To insiders, this is part of what is called “drawing attention to the problem,” a staged melodrama of sorts. Because in fact, this exact hair-shirt fitting occurs at every meeting where the eternal battle between microbes and antimicrobials is featured.

It is the same sad story of potency lost, a victim of the old tenet that rules just about every product in every corner of commerce, be it antivirals or cars a new pair of dress shoes: If you use them, eventually they will fail. Like everything else in the market, antimicrobials are programmed to work wonderfully for a while then lose their collective grip, a victim of their own effectiveness. Maybe this year, maybe next year, maybe, like your father’s Toyota, 20 years from now, but fail they will because fail they must.
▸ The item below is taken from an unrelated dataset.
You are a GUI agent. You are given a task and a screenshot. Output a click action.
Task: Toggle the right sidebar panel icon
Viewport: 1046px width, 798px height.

It is the nature of the drug-microbe tango: Antimicrobials fail because the enemy they are battling—a virus or some bacteria—has the relentless might of natural selection on its side. This means that sooner though hopefully later, because of the rapid winnowing by the drug of a population of a zillion viruses or bacteria, a genetic mutation will emerge that renders the very same drug near worthless.

A recent prominently featured report is a case in point. Last month in Lancet Infectious Diseases, researchers described features of HIV isolates collected from almost 2,000 patients scattered across 36 countries. Importantly, each of the patients in the study had already failed the standard treatment cocktail. To explain the lack of drug effectiveness, the scientists probed each HIV isolate to see whether genetic resistance mutations in the RNA of HIV itself could explain the situation.

And indeed mutations were the problem. Among the 2,000 patients, rates of resistance to an extremely useful and commonly prescribed drug in both treatment and prevention—tenofovir—ranged from about 20 percent of European isolates to more than 50 percent in many areas in Africa. In other words, people were using tenofovir across the world and, as a result, mutations resistant to tenofovir were emerging in a direct cause-and-effect fashion.

The report and others like it are pretty scary. Right now, we have two-dozen active drugs against HIV but they fall into only a half-dozen different drug classes; typically, drug resistance to one member of a drug class extends to the other members. So despite the apparent riches of the moment, when patients can be offered a single pill once a day with minimal side effects, we remain perilously close to real trouble.

Infectious disease and public health specialists often look at the still-deteriorating mess engulfing TB treatment as the ur-cautionary tale of bad public health funding and planning, bad understanding of biology, and extra-bad appreciation of how hard it is to take pills day after day. With TB too, we once seemed to have a deep bench with fresh classes of active agents that we barely had touched. But after a few decades of disorganized administration to the millions who were sick with the disease, we—humankind—did indeed run the table and create TB strains resistant to a dozen different anti-tuberculosis medications.

This recent calamity is behind the constant bellowing from all quarters as we confront an even more complex challenge with HIV and HIV meds. Tuberculosis, if treated correctly, can be cured by taking several medications regularly for six months; HIV by contrast requires daily medication for a lifetime, similar to the treatments for diabetes or high blood pressure.

To be sure, these issues comprise a substantial public health concern, one for experts to quietly debate and brood over. Yet the need is much less clear for the attendant talking head hyperventilation, self-blame about incorrect usage and pharmaceutical overreach, and overall panic in the streets (the Russians are coming! the Russian are coming!) proclaiming that the totally drug-resistant superbug is here.

After all, science—that product of the reasoned and the rational—does best in the cool deserted shade of evening. Placed into the midday glare with Donald and Miley and Oprah and their screaming headlines and wagging fingers, it slides into an embarrassed muddle and no longer is capable of showing us a steady light. So read this week’s dispatches from CROI carefully and with interest but realize that objects in the press are often much different than they appear.